EXERCISE DETAILS:
From the records below, copy each line that contains the string "click". Matching is case-sensitive.

GIVEN ENTRIES:

-------

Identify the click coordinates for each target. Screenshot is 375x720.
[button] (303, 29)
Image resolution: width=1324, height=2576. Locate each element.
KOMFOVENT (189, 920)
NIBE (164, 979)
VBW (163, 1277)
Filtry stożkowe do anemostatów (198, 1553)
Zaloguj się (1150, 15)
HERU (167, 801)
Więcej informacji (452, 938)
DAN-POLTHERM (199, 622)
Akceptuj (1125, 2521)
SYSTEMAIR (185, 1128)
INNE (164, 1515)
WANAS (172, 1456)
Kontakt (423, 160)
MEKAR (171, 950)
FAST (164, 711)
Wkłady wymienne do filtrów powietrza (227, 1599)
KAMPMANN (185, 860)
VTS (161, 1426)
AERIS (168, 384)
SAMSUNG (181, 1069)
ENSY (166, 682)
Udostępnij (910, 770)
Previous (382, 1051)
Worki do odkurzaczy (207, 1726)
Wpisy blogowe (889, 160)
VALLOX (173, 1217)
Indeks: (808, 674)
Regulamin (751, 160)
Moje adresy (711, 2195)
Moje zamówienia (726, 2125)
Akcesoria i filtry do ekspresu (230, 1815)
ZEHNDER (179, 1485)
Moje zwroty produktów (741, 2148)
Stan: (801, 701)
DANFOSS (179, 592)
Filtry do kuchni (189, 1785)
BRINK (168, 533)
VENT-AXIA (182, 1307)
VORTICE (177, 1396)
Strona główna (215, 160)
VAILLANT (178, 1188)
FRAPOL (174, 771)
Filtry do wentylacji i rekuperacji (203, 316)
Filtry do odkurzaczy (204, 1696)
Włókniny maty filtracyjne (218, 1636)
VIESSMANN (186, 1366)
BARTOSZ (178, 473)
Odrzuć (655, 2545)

-------

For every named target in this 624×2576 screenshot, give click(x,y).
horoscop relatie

-------

ANSWER FOR THE TASK:
Identify the click coordinates for each target. Screenshot is 375x720.
For every named target in this 624×2576 screenshot, give click(x,y).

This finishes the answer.